Adv Broughton: “M’Lord, my notes clearly show that the evidence of the inspector was that it could not be determined whether the bullet was fired from the firearm of Mr Hennop. There are various factors that can lead to that. The evidence of Inspector van Tonder was clear in this regard. Now, surely, if it turned out according to the ballistics tests that the bullet was in fact not fired from the firearm, then the ballistics expert would have mentioned this.”

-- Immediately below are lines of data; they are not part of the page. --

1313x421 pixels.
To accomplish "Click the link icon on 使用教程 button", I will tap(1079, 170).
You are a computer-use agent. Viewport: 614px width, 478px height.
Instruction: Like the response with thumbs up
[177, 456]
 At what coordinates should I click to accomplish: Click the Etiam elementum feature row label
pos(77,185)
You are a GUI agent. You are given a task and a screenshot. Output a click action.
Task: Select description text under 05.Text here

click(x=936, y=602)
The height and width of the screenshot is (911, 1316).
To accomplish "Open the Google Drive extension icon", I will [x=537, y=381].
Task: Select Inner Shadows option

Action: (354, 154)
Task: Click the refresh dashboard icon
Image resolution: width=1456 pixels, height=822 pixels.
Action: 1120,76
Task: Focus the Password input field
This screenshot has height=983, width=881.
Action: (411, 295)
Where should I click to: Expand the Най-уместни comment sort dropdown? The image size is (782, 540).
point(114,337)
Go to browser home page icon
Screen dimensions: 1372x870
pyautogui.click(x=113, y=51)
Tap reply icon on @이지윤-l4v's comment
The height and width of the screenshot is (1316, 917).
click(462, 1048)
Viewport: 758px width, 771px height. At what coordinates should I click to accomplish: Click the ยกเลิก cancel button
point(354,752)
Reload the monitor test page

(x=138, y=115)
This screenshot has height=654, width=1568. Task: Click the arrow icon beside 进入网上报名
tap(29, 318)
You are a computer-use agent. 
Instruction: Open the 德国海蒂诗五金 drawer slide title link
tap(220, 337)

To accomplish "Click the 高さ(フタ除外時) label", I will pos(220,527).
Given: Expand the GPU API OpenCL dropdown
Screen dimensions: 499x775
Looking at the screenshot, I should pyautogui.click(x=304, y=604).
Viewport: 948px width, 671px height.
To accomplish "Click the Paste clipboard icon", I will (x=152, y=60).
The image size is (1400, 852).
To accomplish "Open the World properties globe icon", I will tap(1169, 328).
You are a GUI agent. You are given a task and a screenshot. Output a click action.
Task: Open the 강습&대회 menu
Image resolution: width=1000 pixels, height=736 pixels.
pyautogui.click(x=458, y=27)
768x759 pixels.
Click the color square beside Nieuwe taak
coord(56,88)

But Judge Seriti maintained that what he had in his notes was the correct translation of the testimony of the detective inspector, and not even the transcript of the testimony played back to him could convince him otherwise.
Since the honorable judge believed that the ballistic evidence was vital to reaching his judgment, he should have called the ballistics expert to explain why a determination of the origin of the bullet had not been possible. Instead, he chose to believe that the accused had been shot at Soshanguve – and the aunt’s testimony did indeed go down the drain. Mtshweni and his co-accused were acquitted.
The state appealed against the judgment, questioning the judge’s failure to call the ballistics expert. The appeal was heard by Appeal Judges Farlam, Cloete and Lewis, who unanimously ruled in favour of the state and ordered the retrial of Mtshweni and his co-accused by a different judge.
The summary of their judgment reads: “Where the presiding judge at a trial believes that the evidence of a witness is essential to the just decision of the case, and fails to call such witness, he makes an error of law. If the error is one on which the acquittal of an accused turns then there is a grave irregularity in the proceedings and the court of appeal is bound to order a retrial on the same or amended charges.”
In his judgment, Judge Lewis wrote: “In my view it is clear from the record that Judge Seriti did believe that the evidence of the ballistics expert was essential to the just decision of the case, and acquitted Mtshweni because there was no explanation of the inconclusive finding. He had a duty, in view of his belief that it was essential to the just decision of the case, to call the witness. Moreover it is apparent from the argument quoted above that Judge Seriti did not understand the import of the ballistics report. He said as much. All the more so, therefore, did he have an obligation to call the witness [the ballistics expert] in order to understand that evidence.”
Perhaps our learned Judge Willie Seriti should take time out from watching crime programmes, and register for a refresher course in logic.